Section 12. Amendment of Section 25

In Section 25 of the principal Act, the words, brackets and figure “sub-section (1) of shall be omitted.

Section 13. Substitution of new section for Section 26

For Section 26 of the principal Act, the following section shall be substituted, namely:-
“26. Cognizance of offences by courts.-(1) No court shall take cognizance of any offence punishable under this Act or any rules or regulations or bye-laws made thereunder, save on a complaint made by the Central Government or State Government or the Securities and Exchange Board of India or a recognised stock exchange or by any person.
(2) No court inferior to that of a Court of Session shall try any offence punishable under this Act.”

**Data extract:**
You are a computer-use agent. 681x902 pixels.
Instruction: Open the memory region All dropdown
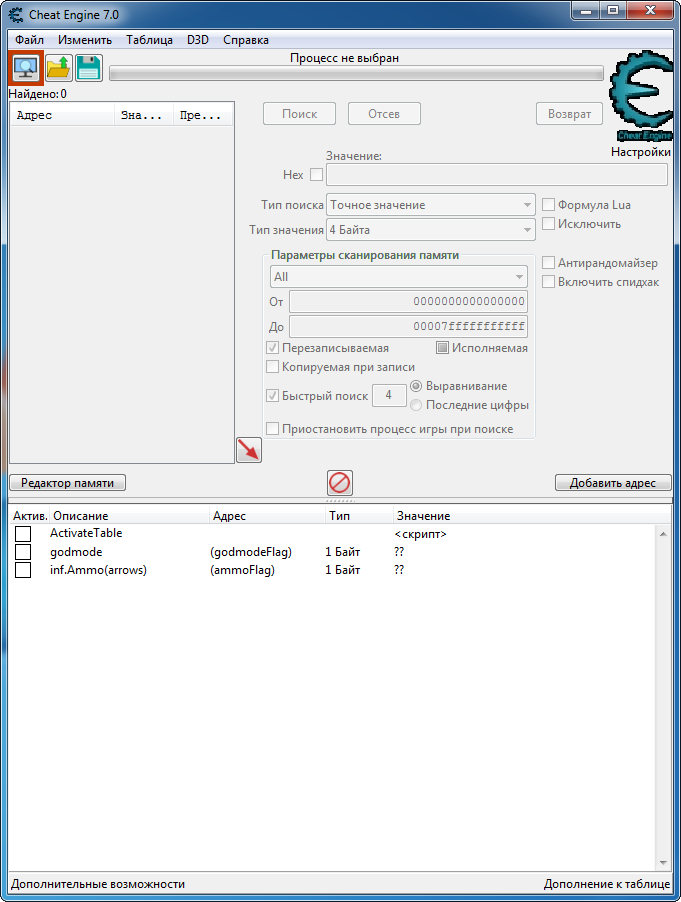click(399, 277)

**Written request 1:** Reproduce from the amendment extract the stretch from "For Section 26 of" through "by any person.".
**Written request 2:** According to the amendment extract, what is the lowest court permitted to try an offence punishable under the Act?
Draw solely on the amendment extract and not on the material.

**Full output 1:**
For Section 26 of the principal Act, the following section shall be substituted, namely:-
“26. Cognizance of offences by courts.-(1) No court shall take cognizance of any offence punishable under this Act or any rules or regulations or bye-laws made thereunder, save on a complaint made by the Central Government or State Government or the Securities and Exchange Board of India or a recognised stock exchange or by any person.

**Full output 2:** A Court of Session.